Before she was a household name and just out of her teens, Barbra Streisand made several appearances on television shows to promote her fledgling career, with one featured role on Broadway, and a debut album in the planning stages. In 1962, Streisand was just 20 years old and made her Broadway debut in I Can Get It For You Wholesale, playing the supporting role of Miss Marmelstein. She had been singing in clubs to make some money to support her acting career. Her appearance on the Ed Sullivan Show in 1962 was sure to help her, and she was allowed to sing two songs, both classics. First she sang the ballad My Coloring Book, written by John Kander and Fred Ebb, released that same year.
She followed that up with another classic, Lover, Come Back To Me. The music was written by Sigmund Romberg with lyrics by Oscar Hammerstein II for the Broadway show The New Moon in 1928. While the first song had a traditional performance, Streisand's take on this old song was rather new and vibrant, especially for the time. Interestingly enough, both songs were recorded for her second album, not the first. This performance was taken from her Emmy-winning special, My Name Is Barbra.
She returned to the Sullivan show the following year to sing When The Sun Comes Out, which also appeared on the The Second Barbra Streisand Album. This was another torchy ballad, and delivered with the amazing phrasing Streisand already developed at just the tender age of 21.
She also appeared on the Judy Garland Show in 1963, in which she did a couple of duets with the grand dame herself, which I documented here. But she also managed to have some solo time, including singing Bewitched Bothered & Bewildered, which appeared on her third album in 1964.

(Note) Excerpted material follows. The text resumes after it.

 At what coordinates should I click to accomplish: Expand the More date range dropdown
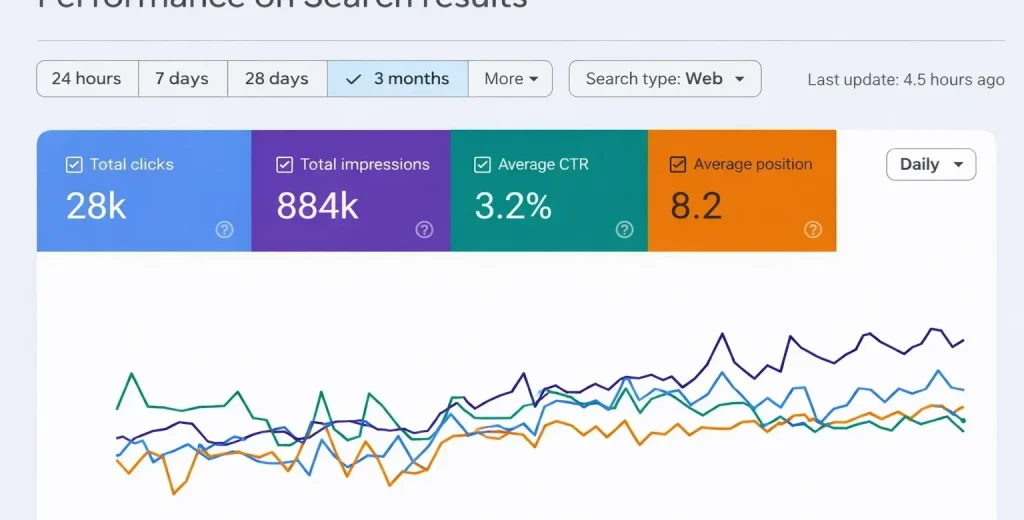coord(511,79)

She performed a second solo on the show. She sang the 1937 song, Down With Love, with lyrics by E.Y. Harburg and music by Harold Arlen, who, of course, wrote one of Judy Garland's biggest songs, Over The Rainbow. The sheer exuberance with which she sings it is amazing. The song later appeared on her second album, released in August of 1963.
Way back when, Dinah Shore had her own show, sponsored by Chevrolet. In 1963, she had Streisand on as a guest, and old lore has it that when Barbra showed up, Dinah didn't like the clothes she had, so she took her out to the store and purchased a new dress for her to wear. You can see it in this clip of Barbra singing Cry Me A River, written in 1953 by Arthur Hamilton. It was the first cut off her debut, The Barbra Streisand Album, released in early 1963.
In 1964, Barbra Streisand opened on Broadway in Funny Girl, which many claimed made her into an overnight sensation. But Streisand had worked hard for a couple of years prior to become the sensation, with another show and two albums under her belt. She had put in appearances on these shows, as well as the Tonight Show with both Jack Parr and Johnny Carson, as well as many more local television shows. Luckily, there are video tapes of the performances you see above.